* Input records
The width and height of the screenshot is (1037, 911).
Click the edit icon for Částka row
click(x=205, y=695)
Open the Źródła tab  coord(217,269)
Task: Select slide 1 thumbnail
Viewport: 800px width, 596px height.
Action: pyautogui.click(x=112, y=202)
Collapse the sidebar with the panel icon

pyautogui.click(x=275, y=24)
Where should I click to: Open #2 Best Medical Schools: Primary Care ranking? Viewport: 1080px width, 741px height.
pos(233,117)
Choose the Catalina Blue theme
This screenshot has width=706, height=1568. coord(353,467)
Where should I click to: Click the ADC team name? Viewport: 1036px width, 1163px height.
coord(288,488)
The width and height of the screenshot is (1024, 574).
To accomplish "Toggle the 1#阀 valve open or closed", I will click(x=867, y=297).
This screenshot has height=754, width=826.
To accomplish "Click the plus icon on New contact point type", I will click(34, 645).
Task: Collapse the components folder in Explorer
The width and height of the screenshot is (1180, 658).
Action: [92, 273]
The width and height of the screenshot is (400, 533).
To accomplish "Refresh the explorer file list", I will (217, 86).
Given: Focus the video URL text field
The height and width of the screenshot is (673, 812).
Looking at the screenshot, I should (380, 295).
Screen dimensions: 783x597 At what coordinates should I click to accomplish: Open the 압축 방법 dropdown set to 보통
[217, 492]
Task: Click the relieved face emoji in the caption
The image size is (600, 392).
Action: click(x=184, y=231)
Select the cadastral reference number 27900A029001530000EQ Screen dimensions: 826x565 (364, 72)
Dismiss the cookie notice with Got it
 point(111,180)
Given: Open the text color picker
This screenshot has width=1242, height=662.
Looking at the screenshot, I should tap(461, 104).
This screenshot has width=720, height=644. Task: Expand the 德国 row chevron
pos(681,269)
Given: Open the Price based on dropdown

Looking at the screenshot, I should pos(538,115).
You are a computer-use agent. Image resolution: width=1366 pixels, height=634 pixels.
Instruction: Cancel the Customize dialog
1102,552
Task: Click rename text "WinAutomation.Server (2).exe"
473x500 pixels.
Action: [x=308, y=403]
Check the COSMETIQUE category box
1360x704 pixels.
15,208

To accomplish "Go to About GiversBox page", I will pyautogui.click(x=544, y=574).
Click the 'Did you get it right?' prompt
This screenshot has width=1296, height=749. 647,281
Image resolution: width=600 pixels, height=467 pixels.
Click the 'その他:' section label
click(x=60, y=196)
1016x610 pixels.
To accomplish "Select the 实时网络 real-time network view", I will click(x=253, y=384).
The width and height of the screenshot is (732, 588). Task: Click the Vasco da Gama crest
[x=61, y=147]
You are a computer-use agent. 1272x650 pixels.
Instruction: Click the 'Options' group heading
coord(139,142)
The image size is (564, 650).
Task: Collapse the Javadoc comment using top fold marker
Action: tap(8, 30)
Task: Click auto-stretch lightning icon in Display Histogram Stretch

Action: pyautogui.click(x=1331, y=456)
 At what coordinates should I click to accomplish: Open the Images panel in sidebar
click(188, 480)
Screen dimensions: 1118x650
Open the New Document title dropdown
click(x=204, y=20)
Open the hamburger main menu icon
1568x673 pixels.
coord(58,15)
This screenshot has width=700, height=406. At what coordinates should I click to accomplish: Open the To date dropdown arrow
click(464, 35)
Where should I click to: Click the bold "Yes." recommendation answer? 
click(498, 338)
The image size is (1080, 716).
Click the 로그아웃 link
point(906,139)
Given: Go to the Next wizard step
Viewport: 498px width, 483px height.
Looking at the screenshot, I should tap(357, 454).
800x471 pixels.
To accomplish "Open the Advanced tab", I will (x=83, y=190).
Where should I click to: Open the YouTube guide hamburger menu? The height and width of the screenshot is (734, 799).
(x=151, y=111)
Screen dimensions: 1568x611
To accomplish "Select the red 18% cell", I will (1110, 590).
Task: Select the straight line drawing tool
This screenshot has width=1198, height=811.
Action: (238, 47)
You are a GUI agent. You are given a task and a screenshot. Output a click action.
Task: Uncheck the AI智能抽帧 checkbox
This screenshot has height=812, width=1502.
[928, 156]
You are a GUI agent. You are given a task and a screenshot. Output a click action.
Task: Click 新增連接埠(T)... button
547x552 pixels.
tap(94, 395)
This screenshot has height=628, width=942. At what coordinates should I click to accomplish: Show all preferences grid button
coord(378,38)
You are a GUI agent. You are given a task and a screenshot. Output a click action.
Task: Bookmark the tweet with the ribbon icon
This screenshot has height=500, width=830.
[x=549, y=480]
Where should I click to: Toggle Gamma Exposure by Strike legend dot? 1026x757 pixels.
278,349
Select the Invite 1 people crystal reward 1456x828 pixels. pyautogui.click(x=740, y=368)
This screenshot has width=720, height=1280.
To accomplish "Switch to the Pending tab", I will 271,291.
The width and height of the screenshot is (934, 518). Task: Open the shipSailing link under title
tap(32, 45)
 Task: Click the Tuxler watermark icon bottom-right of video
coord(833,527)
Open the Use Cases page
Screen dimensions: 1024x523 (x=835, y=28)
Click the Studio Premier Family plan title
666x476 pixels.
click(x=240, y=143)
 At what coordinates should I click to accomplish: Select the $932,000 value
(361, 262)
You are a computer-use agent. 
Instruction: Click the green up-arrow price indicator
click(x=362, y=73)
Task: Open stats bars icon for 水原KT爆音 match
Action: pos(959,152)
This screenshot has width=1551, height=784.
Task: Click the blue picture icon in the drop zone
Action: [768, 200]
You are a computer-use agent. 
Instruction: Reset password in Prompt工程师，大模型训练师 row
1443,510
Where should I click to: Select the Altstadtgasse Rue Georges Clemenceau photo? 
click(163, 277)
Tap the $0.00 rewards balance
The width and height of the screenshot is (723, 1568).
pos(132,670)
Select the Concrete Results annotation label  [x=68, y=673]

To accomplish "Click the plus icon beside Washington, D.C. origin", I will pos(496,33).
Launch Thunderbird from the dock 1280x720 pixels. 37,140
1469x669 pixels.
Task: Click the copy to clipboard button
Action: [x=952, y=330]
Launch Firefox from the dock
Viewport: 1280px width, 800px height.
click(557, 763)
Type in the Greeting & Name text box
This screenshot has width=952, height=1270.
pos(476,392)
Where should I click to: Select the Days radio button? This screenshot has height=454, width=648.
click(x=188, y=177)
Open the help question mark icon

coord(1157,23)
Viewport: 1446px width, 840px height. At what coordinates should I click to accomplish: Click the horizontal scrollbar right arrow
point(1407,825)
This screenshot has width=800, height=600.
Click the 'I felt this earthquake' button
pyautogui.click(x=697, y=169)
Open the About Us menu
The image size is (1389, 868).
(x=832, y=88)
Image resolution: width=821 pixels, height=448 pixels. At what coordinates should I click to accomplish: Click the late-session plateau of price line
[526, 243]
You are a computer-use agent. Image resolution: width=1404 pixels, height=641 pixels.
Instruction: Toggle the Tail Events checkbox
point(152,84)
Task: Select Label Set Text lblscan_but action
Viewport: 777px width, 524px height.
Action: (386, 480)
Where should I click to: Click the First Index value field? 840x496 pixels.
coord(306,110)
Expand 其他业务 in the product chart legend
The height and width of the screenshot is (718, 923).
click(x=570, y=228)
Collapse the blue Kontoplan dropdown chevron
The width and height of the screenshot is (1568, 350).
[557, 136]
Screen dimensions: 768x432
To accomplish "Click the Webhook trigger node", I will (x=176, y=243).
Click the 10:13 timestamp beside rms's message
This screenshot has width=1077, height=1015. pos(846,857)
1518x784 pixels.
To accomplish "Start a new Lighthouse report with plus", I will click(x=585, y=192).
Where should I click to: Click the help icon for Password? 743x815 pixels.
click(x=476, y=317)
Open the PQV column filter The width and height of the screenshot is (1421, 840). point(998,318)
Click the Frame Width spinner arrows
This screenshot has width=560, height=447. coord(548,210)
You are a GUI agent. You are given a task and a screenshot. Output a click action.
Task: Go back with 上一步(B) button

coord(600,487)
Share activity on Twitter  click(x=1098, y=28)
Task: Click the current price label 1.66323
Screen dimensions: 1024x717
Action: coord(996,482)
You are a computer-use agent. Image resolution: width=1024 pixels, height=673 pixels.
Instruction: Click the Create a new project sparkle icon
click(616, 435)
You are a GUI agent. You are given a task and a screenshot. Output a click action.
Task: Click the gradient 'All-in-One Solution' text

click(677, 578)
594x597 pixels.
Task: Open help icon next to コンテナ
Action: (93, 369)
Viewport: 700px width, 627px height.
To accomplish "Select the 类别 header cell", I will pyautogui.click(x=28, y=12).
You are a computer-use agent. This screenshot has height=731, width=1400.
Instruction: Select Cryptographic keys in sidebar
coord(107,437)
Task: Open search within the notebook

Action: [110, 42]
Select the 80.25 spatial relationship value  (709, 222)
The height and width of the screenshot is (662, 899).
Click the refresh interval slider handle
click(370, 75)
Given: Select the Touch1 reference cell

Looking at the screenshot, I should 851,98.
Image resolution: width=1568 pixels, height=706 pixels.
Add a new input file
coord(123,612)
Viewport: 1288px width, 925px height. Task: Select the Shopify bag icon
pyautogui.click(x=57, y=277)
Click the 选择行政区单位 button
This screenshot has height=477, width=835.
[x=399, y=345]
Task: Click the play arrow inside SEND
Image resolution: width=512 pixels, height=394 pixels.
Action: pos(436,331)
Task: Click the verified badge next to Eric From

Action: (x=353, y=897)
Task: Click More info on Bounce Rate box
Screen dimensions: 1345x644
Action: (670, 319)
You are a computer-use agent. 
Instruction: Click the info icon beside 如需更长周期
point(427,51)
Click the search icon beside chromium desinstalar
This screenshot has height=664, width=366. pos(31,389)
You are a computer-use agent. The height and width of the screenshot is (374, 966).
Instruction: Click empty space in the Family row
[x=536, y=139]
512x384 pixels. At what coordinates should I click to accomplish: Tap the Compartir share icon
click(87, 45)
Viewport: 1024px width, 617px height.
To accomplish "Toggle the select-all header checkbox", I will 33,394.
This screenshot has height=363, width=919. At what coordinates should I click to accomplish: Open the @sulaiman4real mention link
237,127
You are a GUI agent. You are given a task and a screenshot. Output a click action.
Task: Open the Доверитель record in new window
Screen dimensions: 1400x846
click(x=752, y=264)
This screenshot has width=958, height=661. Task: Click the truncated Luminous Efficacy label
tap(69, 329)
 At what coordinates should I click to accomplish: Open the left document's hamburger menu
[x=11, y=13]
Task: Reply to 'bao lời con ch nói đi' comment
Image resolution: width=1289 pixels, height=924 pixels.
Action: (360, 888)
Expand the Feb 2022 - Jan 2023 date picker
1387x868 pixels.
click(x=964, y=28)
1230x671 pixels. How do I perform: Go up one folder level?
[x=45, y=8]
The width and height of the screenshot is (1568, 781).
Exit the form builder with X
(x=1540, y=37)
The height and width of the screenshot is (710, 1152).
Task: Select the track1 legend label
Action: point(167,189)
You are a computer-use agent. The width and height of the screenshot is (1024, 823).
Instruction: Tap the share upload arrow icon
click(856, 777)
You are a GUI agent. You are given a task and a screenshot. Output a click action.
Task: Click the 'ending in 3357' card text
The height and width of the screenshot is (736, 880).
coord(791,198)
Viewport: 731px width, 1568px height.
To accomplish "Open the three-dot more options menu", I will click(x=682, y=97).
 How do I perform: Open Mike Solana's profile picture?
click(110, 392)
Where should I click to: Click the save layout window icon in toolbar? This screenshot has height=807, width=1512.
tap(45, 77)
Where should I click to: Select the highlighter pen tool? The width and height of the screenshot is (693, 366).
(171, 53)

* About this task
Exactly the lines above from the one with "Viewport: 777px width, 524px height." to the one with "Screen dimensions: 768x432", both included, are to be quoted; leave the rest out.

* Result of the exercise
Viewport: 777px width, 524px height.
Action: (386, 480)
Where should I click to: Click the First Index value field? 840x496 pixels.
coord(306,110)
Expand 其他业务 in the product chart legend
The height and width of the screenshot is (718, 923).
click(x=570, y=228)
Collapse the blue Kontoplan dropdown chevron
The width and height of the screenshot is (1568, 350).
[557, 136]
Screen dimensions: 768x432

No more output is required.